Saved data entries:

======

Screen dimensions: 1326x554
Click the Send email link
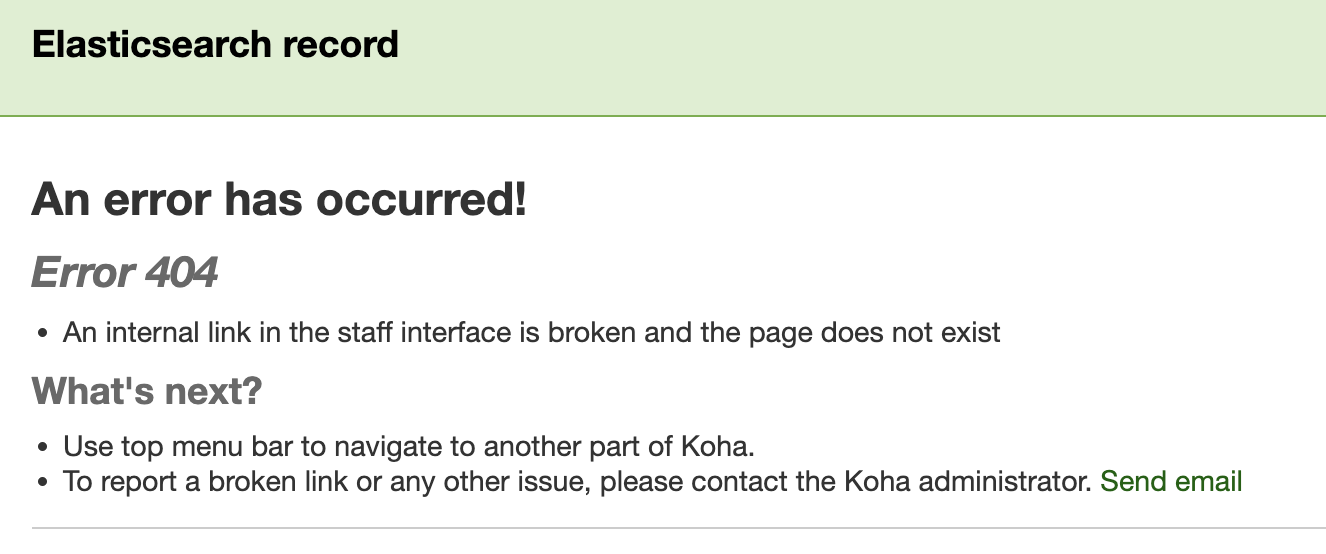pos(1171,481)
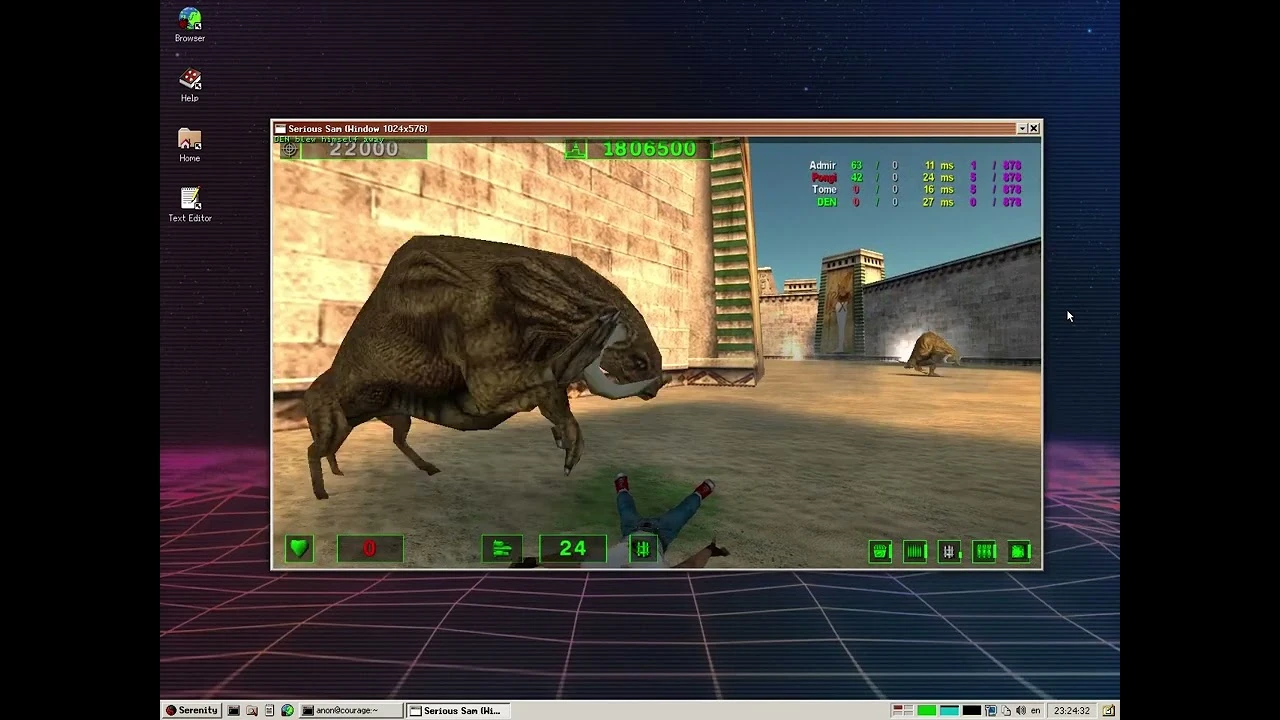The image size is (1280, 720).
Task: Select the green health heart icon
Action: pos(299,548)

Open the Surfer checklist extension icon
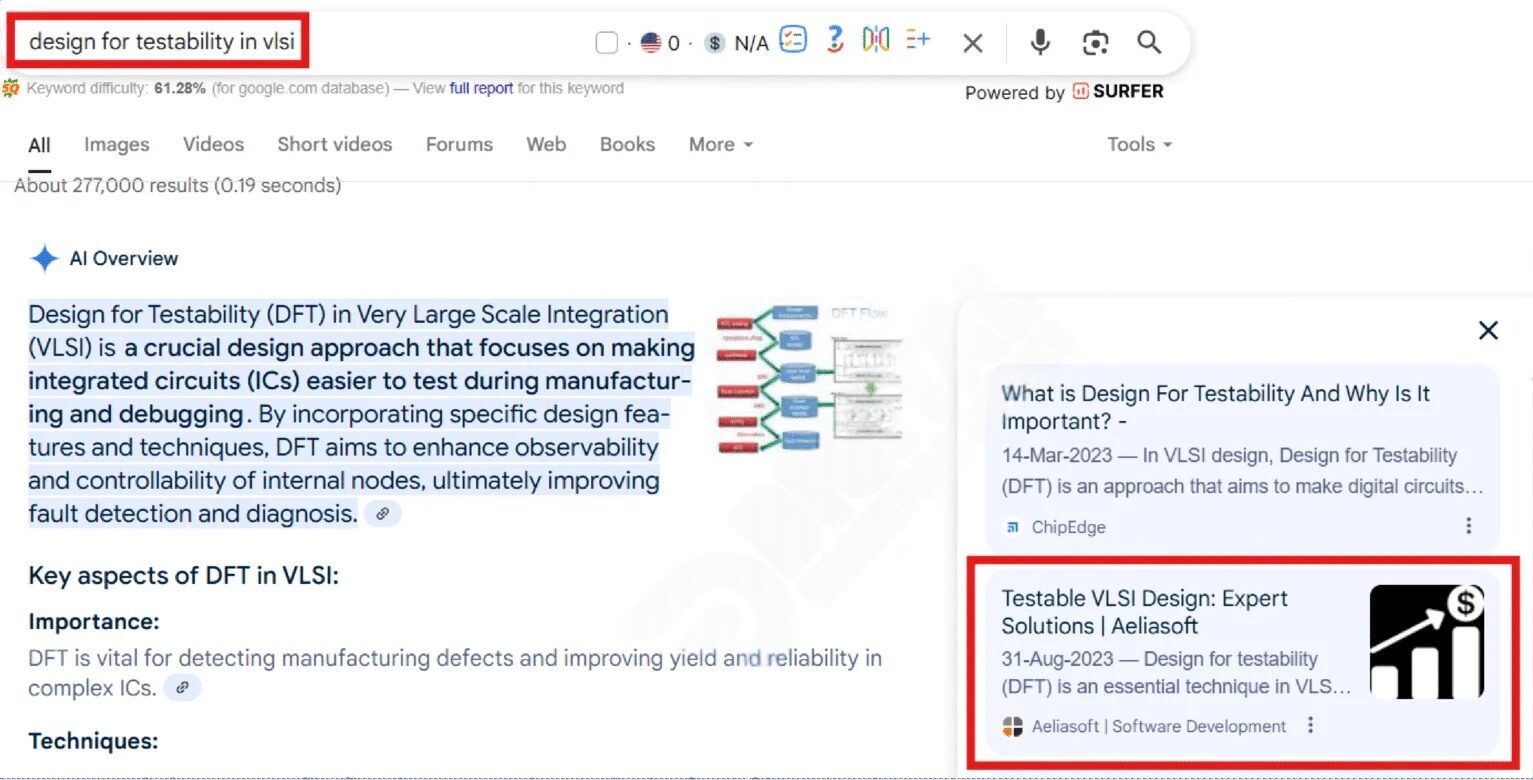click(x=793, y=41)
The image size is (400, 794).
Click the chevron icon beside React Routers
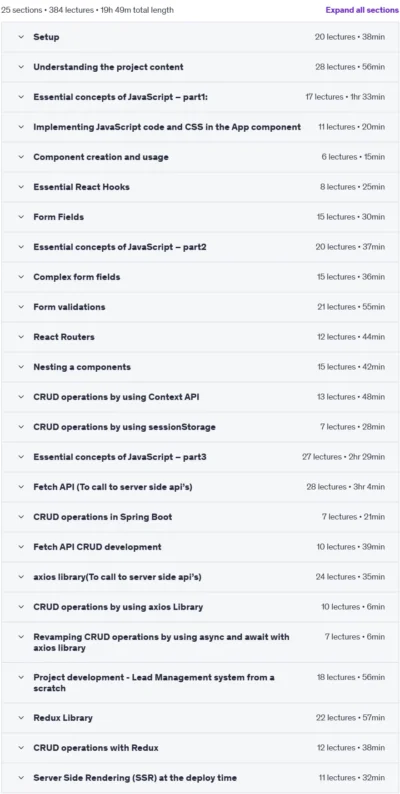point(21,337)
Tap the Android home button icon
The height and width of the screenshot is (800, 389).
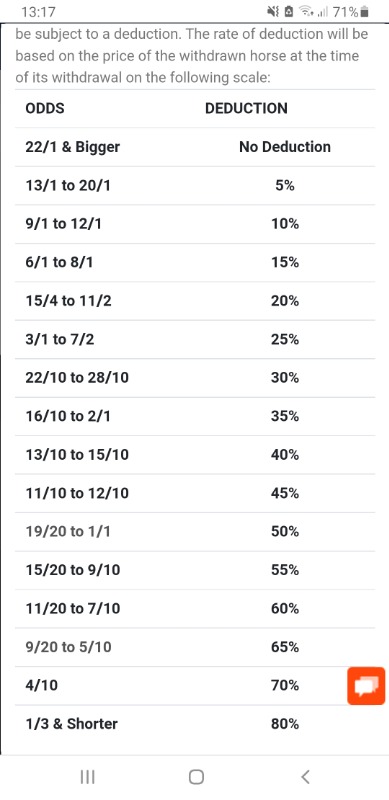click(x=196, y=777)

======

__WORK ITEM__
Without the pictures, retype all of the data above exactly.

__WRITTEN REPLY__
Screen dimensions: 1326x554
Click the Send email link
pos(1171,481)
The image size is (1280, 720).
Task: Select the green health heart icon
Action: pos(299,548)

Open the Surfer checklist extension icon
click(x=793, y=41)
The image size is (400, 794).
Click the chevron icon beside React Routers
point(21,337)
Tap the Android home button icon
The height and width of the screenshot is (800, 389).
click(x=196, y=777)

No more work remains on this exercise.